Background: Globally, CC is the fourth most common cancer in women, with 569,847 new cases and 311,365 deaths from CC reported in 2018. Little is known about the burden of living with CC, especially related to mental health. This study examined patient-reported outcomes, including symptoms of depression and anxiety, amongst women with and without a diagnosis of CC. Methods: Data were aggregated from the 2016–2018 U.S. National Health and Wellness Surveys, a nationally representative, self-administered, internet-based survey of adults (N=247,484). Women who reported a physician-diagnosis of CC were matched 1:1 by propensity scores to a sample of women who did not report any cancer diagnoses. Propensity score matching was conducted using the following sociodemographic characteristics: age, race, possession of health insurance, smoking status, comorbidity status, body mass index, income, and year of survey completion. Bivariate analyses (ie, chi-square and t-tests) assessed differences in mental health outcomes between these 2 matched groups of female respondents. Outcomes included the following: (1) depressive severity via the Patient Health Questionnaire (PHQ-9), (2) suicidal ideation via the PHQ-9 (ie, thoughts of being better off dead on several days or more during the past 2 weeks), (3) anxiety severity via the Generalized Anxiety Disorder 7-Item Scale (GAD-7), and (4) healthcare resource use for mental health services (ie, visits to psychologists and psychiatrists during past 6 months). Results: Analyses of the propensity score matched sample of 1,044 women with a CC diagnosis versus 1,044 without a CC diagnosis showed that CC respondents reported significantly more severe scores of both depression (7.3 vs 6.0; P<.001) and anxiety (5.7 vs 4.7; P<.001). Although not statistically significant, a numerically greater proportion of CC respondents reported suicidal ideation during the past 2 weeks (19.0% vs 16.0%; P=.158). Respondents with CC were marginally more likely to visit a psychologist (8.6% vs 6.4%; P=.056) and were significantly more likely to visit a psychiatrist (8.6% vs 6.2%; P=.037) at least once during the prior 6 months than respondents without CC. Conclusions: CC is associated with mental health burden, including more severe symptoms of depression and anxiety as well as greater use of mental health services. This study highlights the likely impact of CC for both patients as well as the healthcare system
Chizoba Nwankwo and Michael J. Doane
Chizoba Nwankwo, Shelby L. Corman, Ruchit Shah and Youngmin Kwon
Background: An estimated 12,820 women in the United States will be diagnosed with CxCa in 2018, with 4,210 deaths from the disease.

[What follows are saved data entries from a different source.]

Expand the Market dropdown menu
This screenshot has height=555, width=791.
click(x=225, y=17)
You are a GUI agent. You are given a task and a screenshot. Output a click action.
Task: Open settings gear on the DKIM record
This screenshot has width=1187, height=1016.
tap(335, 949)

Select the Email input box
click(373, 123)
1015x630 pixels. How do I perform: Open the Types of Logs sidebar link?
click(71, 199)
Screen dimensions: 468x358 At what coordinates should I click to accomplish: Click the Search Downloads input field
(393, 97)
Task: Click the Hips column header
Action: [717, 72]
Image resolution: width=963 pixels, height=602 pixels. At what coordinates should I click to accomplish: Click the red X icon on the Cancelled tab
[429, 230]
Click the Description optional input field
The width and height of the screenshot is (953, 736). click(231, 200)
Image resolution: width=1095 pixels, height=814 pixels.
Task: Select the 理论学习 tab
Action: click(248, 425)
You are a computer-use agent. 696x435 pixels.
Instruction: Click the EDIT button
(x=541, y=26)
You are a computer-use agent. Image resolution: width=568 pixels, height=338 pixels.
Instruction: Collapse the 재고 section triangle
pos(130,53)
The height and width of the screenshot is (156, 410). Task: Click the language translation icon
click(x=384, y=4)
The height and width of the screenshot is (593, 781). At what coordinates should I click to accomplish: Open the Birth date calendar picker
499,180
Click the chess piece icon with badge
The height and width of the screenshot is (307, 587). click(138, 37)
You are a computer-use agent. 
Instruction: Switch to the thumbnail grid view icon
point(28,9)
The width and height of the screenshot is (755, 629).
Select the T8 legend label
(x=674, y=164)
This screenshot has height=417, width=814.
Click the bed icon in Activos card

The economic burden of CxCa, both in terms of healthcare costs and lost productivity, has not been adequately studied. Methods: This was a mixed-methods study that evaluated the direct and indirect costs of CxCa using data from the Medical Expenditure Panel Survey (MEPS) for prevalent CxCa cases and the National Center for Health Statistics (NCHS) for deaths due to CxCa. Total healthcare costs and number of work days missed were compared between CxCa cases and controls in MEPS, using propensity scores calculated from baseline demographics and comorbidities. Missed work was converted to costs using the average hourly wage for women in 2015. Per-patient incremental healthcare and lost work productivity costs were then multiplied by the number of prevalent cases of CxCa in 2015 obtained from the Surveillance, Epidemiology, and End Results Program (SEER). NCHS data on the age-stratified number of CxCa deaths per year (1935–2015) and life expectancy data from the Social Security Administration were then used to calcluate the number of women who would be alive in 2015 if they had not died from CxCa and the lost earnings resulting from early mortality. The primary study outcome was the total direct and indirect cost of CxCa in 2015, calculated as the sum of the incremental direct healthcare costs, incremental lost productivity costs due to missed work, and lost productivity costs resulting from early death due to CxCa. Results: An estimated 257,524 women were alive with CxCa in 2015. Total healthcare costs were $4,221 higher, and an additional 0.37 work days were missed in women with CxCa compared to propensity-matched controls. Of the 488,475 women who died of CxCa prior to 2015, 108,832 would be alive in 2015 and 38,540 would be part of the workforce. Lost earnings in 2015 attributable to these deaths totaled $2.19 billion. The total economic burden of CxCa in the United States in 2015 was thus estimated at $3.3 billion (Table 1). Conclusions: CxCa was responsible for nearly $3.3 billion in direct and indirect costs in 2015. Early death among women with CxCa was the biggest driver of total economic burden.